— What is being asked —
Word for word, repeat the lines of the records from the one containing "How do I perform: Click the redo" through the last line, both included.

— Input for this task —
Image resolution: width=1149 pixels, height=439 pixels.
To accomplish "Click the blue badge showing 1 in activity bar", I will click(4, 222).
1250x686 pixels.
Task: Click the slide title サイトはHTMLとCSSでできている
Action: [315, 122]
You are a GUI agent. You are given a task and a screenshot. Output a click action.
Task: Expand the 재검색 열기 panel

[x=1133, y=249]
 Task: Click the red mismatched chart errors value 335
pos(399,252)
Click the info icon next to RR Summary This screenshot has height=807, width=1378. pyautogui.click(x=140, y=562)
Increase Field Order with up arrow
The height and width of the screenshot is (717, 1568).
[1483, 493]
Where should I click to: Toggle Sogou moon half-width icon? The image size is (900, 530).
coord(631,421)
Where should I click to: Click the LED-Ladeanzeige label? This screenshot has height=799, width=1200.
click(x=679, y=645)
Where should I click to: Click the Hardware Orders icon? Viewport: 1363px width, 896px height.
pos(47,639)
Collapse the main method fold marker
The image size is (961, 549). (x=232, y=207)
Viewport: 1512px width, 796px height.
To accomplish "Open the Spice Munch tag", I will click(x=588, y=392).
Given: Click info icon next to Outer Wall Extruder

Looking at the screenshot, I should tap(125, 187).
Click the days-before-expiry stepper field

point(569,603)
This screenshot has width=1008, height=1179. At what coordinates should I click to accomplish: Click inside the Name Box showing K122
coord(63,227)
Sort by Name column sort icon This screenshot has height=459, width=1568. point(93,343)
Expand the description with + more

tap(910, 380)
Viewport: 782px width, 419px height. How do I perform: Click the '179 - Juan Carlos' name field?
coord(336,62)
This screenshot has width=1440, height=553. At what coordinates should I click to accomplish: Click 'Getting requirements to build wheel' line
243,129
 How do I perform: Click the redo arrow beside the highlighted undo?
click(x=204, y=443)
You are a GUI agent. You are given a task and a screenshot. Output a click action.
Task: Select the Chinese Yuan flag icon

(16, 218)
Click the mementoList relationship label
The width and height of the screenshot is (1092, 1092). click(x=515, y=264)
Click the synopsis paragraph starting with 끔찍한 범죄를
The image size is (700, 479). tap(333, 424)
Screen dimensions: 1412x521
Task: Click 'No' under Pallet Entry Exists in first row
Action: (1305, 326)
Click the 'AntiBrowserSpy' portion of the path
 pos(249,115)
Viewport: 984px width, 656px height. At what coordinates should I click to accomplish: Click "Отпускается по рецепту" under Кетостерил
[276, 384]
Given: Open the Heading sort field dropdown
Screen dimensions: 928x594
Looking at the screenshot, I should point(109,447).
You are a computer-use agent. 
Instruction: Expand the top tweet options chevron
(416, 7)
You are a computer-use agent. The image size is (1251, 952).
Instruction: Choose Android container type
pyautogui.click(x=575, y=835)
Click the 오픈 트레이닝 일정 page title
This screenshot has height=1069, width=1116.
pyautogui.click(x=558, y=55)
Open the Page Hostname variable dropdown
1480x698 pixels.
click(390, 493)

— Written response —
 How do I perform: Click the redo arrow beside the highlighted undo?
click(x=204, y=443)
You are a GUI agent. You are given a task and a screenshot. Output a click action.
Task: Select the Chinese Yuan flag icon

(16, 218)
Click the mementoList relationship label
The width and height of the screenshot is (1092, 1092). click(x=515, y=264)
Click the synopsis paragraph starting with 끔찍한 범죄를
The image size is (700, 479). tap(333, 424)
Screen dimensions: 1412x521
Task: Click 'No' under Pallet Entry Exists in first row
Action: (1305, 326)
Click the 'AntiBrowserSpy' portion of the path
 pos(249,115)
Viewport: 984px width, 656px height. At what coordinates should I click to accomplish: Click "Отпускается по рецепту" under Кетостерил
[276, 384]
Given: Open the Heading sort field dropdown
Screen dimensions: 928x594
Looking at the screenshot, I should point(109,447).
You are a computer-use agent. 
Instruction: Expand the top tweet options chevron
(416, 7)
You are a computer-use agent. The image size is (1251, 952).
Instruction: Choose Android container type
pyautogui.click(x=575, y=835)
Click the 오픈 트레이닝 일정 page title
This screenshot has height=1069, width=1116.
pyautogui.click(x=558, y=55)
Open the Page Hostname variable dropdown
1480x698 pixels.
click(390, 493)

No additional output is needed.